I knew that the moment the expert shot whizzed past me and poked a hole dead center in Nate’s head.

“Had to be done.” He grows serious. “But next time, git out of the damn way. Y’all coulda been killed.”

Right again. I’m going to have to find a way to swallow my anger at the Draugar and start thinking before I act. I got lucky this time. The sharpshooting cowboy might not always be around to save me.

He offers his hand to me. “C’mon. Being all weepy and sad ain’t becoming for the Mighty Raven.”

His says the last part with a dramatic flourish that makes me smile. I take his hand and get back to my feet.

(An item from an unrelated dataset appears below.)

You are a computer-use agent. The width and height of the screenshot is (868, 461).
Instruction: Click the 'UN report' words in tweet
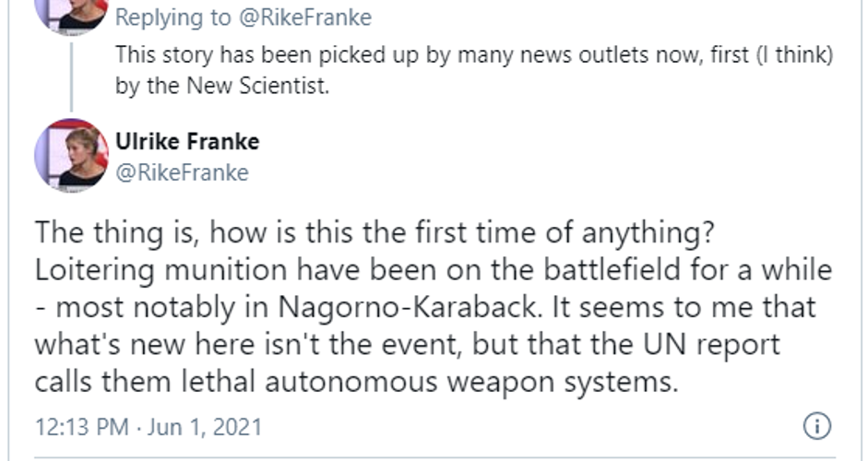tap(711, 344)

“He mentioned ‘the host’ again,” I say, wiping the moisture from my eyes. “I think it might be more than we thought. Heard anything about that from the conspiracy nuts?”

Talbot thinks on it and takes so long I think he might have taken offense to me saying “conspiracy nuts,” but then he shakes his head. “Can’t say that I have. Nothing of the sort.”

Feeling discouraged, I look at the deck and see that it’s covered in loose weapons and ammo. We didn’t lose everything, but a quick glance at the cabinet reveals that Nate managed to throw a good portion of our arsenal overboard before Helena confronted him.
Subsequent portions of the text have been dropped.